Triathlon e quiropraxia: por que atletas de endurance procuram esse cuidado.
29/08/2026
Nadar, pedalar e correr no mesmo treino (ou na mesma prova) é um dos maiores desafios físicos que existem, e também um dos que mais sobrecarrega o corpo de forma repetitiva. Não é à toa que boa parte dos atletas de triathlon, cedo ou tarde, sente algum tipo de desconforto recorrente: no ombro durante a natação, no quadril e joelho no ciclismo, ou na lombar e panturrilha na corrida.
Esse tipo de dor geralmente não aparece por um único motivo. Ela é resultado do acúmulo: milhares de braçadas, pedaladas e passadas repetidas semana após semana, muitas vezes com pequenos desequilíbrios posturais ou de movimento que o corpo vai compensando, até que a compensação vira dor.
Um levantamento recente com atletas de triathlon brasileiros mostrou que as lesões estão bem distribuídas entre as três modalidades, e que provas mais longas, como o Ironman 70.3, aumentam a chance de lesão. O mesmo estudo encontrou algo importante: atletas que recebem orientação preventiva de profissionais de saúde têm menor risco de se lesionar, o que reforça o valor de um acompanhamento regular, e não só procurar ajuda depois que a dor já apareceu.

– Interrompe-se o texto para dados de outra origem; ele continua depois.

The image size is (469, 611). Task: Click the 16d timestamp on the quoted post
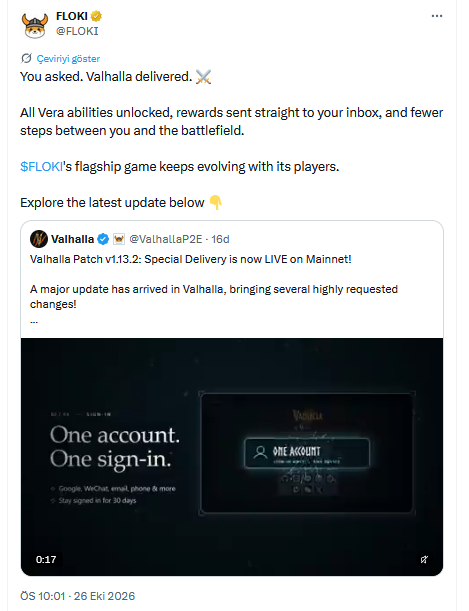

A avaliação quiroprática para atletas de triathlon costuma olhar para o conjunto: mobilidade de ombro (importante na natação), alinhamento de quadril e joelho (fundamental no ciclismo e na corrida) e a forma como a fadiga acumulada nas três modalidades afeta a postura ao longo do treino. O objetivo é identificar pontos de sobrecarga antes que eles se tornem uma lesão que tire o atleta de treino ou de prova.
Referência científica: Estudo transversal com 758 atletas de triathlon brasileiros, publicado em periódico científico (BMC Sports Science, Medicine and Rehabilitation, 2025), analisou a prevalência e os fatores preditivos de lesões musculoesqueléticas nessa população. O estudo identificou que a orientação preventiva de médicos, fisioterapeutas e profissionais de educação física estava associada a menor risco de lesão, enquanto competir na distância Ironman 70.3 aumentava a probabilidade de lesão. Fonte: "Prevalence and predictive factors of musculoskeletal injuries in triathletes: a cross-sectional study", 2025.